» THE RECORDS
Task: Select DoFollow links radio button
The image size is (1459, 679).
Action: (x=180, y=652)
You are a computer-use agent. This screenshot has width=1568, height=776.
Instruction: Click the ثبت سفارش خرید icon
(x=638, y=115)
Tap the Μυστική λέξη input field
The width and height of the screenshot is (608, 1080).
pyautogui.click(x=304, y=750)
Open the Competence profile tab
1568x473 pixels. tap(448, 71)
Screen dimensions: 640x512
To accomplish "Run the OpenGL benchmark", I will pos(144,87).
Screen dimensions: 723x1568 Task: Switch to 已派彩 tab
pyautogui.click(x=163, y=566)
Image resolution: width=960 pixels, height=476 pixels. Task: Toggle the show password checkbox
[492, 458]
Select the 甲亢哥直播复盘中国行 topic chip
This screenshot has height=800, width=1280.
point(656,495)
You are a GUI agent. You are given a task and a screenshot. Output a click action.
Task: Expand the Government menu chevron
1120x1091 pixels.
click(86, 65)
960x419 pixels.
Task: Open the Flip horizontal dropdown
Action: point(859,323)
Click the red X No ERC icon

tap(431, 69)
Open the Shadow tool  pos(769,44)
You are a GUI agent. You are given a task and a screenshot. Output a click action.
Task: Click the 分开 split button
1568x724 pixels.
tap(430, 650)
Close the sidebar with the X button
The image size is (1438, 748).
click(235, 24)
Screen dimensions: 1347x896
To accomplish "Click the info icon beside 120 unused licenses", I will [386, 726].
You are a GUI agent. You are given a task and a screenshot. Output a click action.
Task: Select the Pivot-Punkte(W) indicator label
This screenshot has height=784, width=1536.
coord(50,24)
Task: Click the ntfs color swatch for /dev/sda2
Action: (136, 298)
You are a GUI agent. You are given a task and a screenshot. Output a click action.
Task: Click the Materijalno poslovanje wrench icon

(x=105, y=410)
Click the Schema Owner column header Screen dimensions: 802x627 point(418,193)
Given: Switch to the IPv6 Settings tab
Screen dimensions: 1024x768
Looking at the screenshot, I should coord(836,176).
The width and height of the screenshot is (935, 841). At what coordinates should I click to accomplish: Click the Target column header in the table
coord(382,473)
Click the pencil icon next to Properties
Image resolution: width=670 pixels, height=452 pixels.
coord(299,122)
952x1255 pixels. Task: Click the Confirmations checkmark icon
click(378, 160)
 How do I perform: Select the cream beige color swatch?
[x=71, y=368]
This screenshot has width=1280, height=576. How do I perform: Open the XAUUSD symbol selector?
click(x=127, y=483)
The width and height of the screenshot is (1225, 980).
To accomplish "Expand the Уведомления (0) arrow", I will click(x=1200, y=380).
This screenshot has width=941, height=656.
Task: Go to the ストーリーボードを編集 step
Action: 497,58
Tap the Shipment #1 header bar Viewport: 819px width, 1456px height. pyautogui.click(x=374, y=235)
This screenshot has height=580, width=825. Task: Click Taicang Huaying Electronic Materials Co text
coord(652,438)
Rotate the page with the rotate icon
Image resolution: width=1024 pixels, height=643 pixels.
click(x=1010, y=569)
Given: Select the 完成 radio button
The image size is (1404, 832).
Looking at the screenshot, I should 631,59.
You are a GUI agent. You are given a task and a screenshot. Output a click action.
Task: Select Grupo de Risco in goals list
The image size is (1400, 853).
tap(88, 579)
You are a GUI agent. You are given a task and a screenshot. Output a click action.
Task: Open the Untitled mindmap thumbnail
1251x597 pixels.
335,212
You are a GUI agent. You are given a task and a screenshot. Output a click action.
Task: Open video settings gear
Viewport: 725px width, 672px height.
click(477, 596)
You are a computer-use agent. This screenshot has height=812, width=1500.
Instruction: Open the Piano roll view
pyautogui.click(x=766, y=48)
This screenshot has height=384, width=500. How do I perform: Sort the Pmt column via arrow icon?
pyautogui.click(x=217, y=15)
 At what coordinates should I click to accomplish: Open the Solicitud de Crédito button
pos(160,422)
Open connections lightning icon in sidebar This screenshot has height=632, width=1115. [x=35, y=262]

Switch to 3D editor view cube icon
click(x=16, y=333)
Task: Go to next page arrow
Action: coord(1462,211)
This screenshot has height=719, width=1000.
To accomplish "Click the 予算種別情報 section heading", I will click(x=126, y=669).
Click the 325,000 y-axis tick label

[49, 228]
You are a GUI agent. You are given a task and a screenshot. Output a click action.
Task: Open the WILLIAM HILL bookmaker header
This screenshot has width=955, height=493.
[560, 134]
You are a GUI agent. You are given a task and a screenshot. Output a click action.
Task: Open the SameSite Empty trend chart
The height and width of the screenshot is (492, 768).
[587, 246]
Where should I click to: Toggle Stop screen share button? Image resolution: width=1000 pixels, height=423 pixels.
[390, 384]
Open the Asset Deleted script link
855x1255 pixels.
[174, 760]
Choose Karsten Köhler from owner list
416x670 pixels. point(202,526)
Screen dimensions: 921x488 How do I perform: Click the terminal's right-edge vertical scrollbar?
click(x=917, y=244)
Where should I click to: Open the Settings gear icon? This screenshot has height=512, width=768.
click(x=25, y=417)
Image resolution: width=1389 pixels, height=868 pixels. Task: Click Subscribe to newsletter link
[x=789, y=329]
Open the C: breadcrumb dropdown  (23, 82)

» WHAT IS NEEDED
Give the complete material back, word for word.

» RESPONSE AREA
Task: Select DoFollow links radio button
The image size is (1459, 679).
Action: (x=180, y=652)
You are a computer-use agent. This screenshot has width=1568, height=776.
Instruction: Click the ثبت سفارش خرید icon
(x=638, y=115)
Tap the Μυστική λέξη input field
The width and height of the screenshot is (608, 1080).
pyautogui.click(x=304, y=750)
Open the Competence profile tab
1568x473 pixels. tap(448, 71)
Screen dimensions: 640x512
To accomplish "Run the OpenGL benchmark", I will pos(144,87).
Screen dimensions: 723x1568 Task: Switch to 已派彩 tab
pyautogui.click(x=163, y=566)
Image resolution: width=960 pixels, height=476 pixels. Task: Toggle the show password checkbox
[492, 458]
Select the 甲亢哥直播复盘中国行 topic chip
This screenshot has height=800, width=1280.
point(656,495)
You are a GUI agent. You are given a task and a screenshot. Output a click action.
Task: Expand the Government menu chevron
1120x1091 pixels.
click(86, 65)
960x419 pixels.
Task: Open the Flip horizontal dropdown
Action: point(859,323)
Click the red X No ERC icon

tap(431, 69)
Open the Shadow tool  pos(769,44)
You are a GUI agent. You are given a task and a screenshot. Output a click action.
Task: Click the 分开 split button
1568x724 pixels.
tap(430, 650)
Close the sidebar with the X button
The image size is (1438, 748).
click(235, 24)
Screen dimensions: 1347x896
To accomplish "Click the info icon beside 120 unused licenses", I will [386, 726].
You are a GUI agent. You are given a task and a screenshot. Output a click action.
Task: Select the Pivot-Punkte(W) indicator label
This screenshot has height=784, width=1536.
coord(50,24)
Task: Click the ntfs color swatch for /dev/sda2
Action: (136, 298)
You are a GUI agent. You are given a task and a screenshot. Output a click action.
Task: Click the Materijalno poslovanje wrench icon

(x=105, y=410)
Click the Schema Owner column header Screen dimensions: 802x627 point(418,193)
Given: Switch to the IPv6 Settings tab
Screen dimensions: 1024x768
Looking at the screenshot, I should coord(836,176).
The width and height of the screenshot is (935, 841). At what coordinates should I click to accomplish: Click the Target column header in the table
coord(382,473)
Click the pencil icon next to Properties
Image resolution: width=670 pixels, height=452 pixels.
coord(299,122)
952x1255 pixels. Task: Click the Confirmations checkmark icon
click(378, 160)
 How do I perform: Select the cream beige color swatch?
[x=71, y=368]
This screenshot has width=1280, height=576. How do I perform: Open the XAUUSD symbol selector?
click(x=127, y=483)
The width and height of the screenshot is (1225, 980).
To accomplish "Expand the Уведомления (0) arrow", I will click(x=1200, y=380).
This screenshot has width=941, height=656.
Task: Go to the ストーリーボードを編集 step
Action: 497,58
Tap the Shipment #1 header bar Viewport: 819px width, 1456px height. pyautogui.click(x=374, y=235)
This screenshot has height=580, width=825. Task: Click Taicang Huaying Electronic Materials Co text
coord(652,438)
Rotate the page with the rotate icon
Image resolution: width=1024 pixels, height=643 pixels.
click(x=1010, y=569)
Given: Select the 完成 radio button
The image size is (1404, 832).
Looking at the screenshot, I should 631,59.
You are a GUI agent. You are given a task and a screenshot. Output a click action.
Task: Select Grupo de Risco in goals list
The image size is (1400, 853).
tap(88, 579)
You are a GUI agent. You are given a task and a screenshot. Output a click action.
Task: Open the Untitled mindmap thumbnail
1251x597 pixels.
335,212
You are a GUI agent. You are given a task and a screenshot. Output a click action.
Task: Open video settings gear
Viewport: 725px width, 672px height.
click(477, 596)
You are a computer-use agent. This screenshot has height=812, width=1500.
Instruction: Open the Piano roll view
pyautogui.click(x=766, y=48)
This screenshot has height=384, width=500. How do I perform: Sort the Pmt column via arrow icon?
pyautogui.click(x=217, y=15)
 At what coordinates should I click to accomplish: Open the Solicitud de Crédito button
pos(160,422)
Open connections lightning icon in sidebar This screenshot has height=632, width=1115. [x=35, y=262]

Switch to 3D editor view cube icon
click(x=16, y=333)
Task: Go to next page arrow
Action: coord(1462,211)
This screenshot has height=719, width=1000.
To accomplish "Click the 予算種別情報 section heading", I will click(x=126, y=669).
Click the 325,000 y-axis tick label

[49, 228]
You are a GUI agent. You are given a task and a screenshot. Output a click action.
Task: Open the WILLIAM HILL bookmaker header
This screenshot has width=955, height=493.
[560, 134]
You are a GUI agent. You are given a task and a screenshot. Output a click action.
Task: Open the SameSite Empty trend chart
The height and width of the screenshot is (492, 768).
[587, 246]
Where should I click to: Toggle Stop screen share button? Image resolution: width=1000 pixels, height=423 pixels.
[390, 384]
Open the Asset Deleted script link
855x1255 pixels.
[174, 760]
Choose Karsten Köhler from owner list
416x670 pixels. point(202,526)
Screen dimensions: 921x488 How do I perform: Click the terminal's right-edge vertical scrollbar?
click(x=917, y=244)
Where should I click to: Open the Settings gear icon? This screenshot has height=512, width=768.
click(x=25, y=417)
Image resolution: width=1389 pixels, height=868 pixels. Task: Click Subscribe to newsletter link
[x=789, y=329]
Open the C: breadcrumb dropdown  (23, 82)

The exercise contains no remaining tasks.